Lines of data
************
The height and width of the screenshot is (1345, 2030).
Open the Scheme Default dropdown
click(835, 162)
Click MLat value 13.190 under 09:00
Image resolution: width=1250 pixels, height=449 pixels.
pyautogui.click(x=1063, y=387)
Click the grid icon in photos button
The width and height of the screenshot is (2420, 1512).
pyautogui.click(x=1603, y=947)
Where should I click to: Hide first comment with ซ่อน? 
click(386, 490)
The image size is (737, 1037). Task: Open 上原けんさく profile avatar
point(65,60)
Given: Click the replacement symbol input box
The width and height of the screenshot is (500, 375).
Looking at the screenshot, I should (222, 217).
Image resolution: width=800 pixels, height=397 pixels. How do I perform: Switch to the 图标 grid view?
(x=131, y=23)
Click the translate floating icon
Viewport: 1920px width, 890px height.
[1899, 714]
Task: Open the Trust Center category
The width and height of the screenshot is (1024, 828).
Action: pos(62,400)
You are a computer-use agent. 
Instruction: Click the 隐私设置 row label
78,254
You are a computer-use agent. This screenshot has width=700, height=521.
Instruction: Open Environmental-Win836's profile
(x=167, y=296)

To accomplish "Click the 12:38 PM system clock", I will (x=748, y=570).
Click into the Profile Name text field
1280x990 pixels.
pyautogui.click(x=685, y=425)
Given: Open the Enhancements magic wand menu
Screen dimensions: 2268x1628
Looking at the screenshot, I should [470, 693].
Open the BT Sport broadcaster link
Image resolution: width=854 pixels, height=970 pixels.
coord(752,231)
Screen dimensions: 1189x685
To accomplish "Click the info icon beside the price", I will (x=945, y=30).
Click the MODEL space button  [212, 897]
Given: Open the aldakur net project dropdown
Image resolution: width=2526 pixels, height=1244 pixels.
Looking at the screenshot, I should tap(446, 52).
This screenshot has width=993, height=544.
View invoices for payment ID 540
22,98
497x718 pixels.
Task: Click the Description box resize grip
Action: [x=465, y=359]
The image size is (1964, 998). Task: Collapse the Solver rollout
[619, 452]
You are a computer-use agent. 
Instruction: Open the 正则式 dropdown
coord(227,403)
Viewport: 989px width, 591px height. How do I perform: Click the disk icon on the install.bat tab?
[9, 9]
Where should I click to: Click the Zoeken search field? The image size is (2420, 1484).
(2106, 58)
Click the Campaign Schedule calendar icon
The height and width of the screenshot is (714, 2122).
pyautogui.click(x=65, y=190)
************
> _Your task_:
Select every line above that contains the string "perform", matching case exactly.

> _Correct answer_:
Image resolution: width=800 pixels, height=397 pixels. How do I perform: Switch to the 图标 grid view?
Viewport: 989px width, 591px height. How do I perform: Click the disk icon on the install.bat tab?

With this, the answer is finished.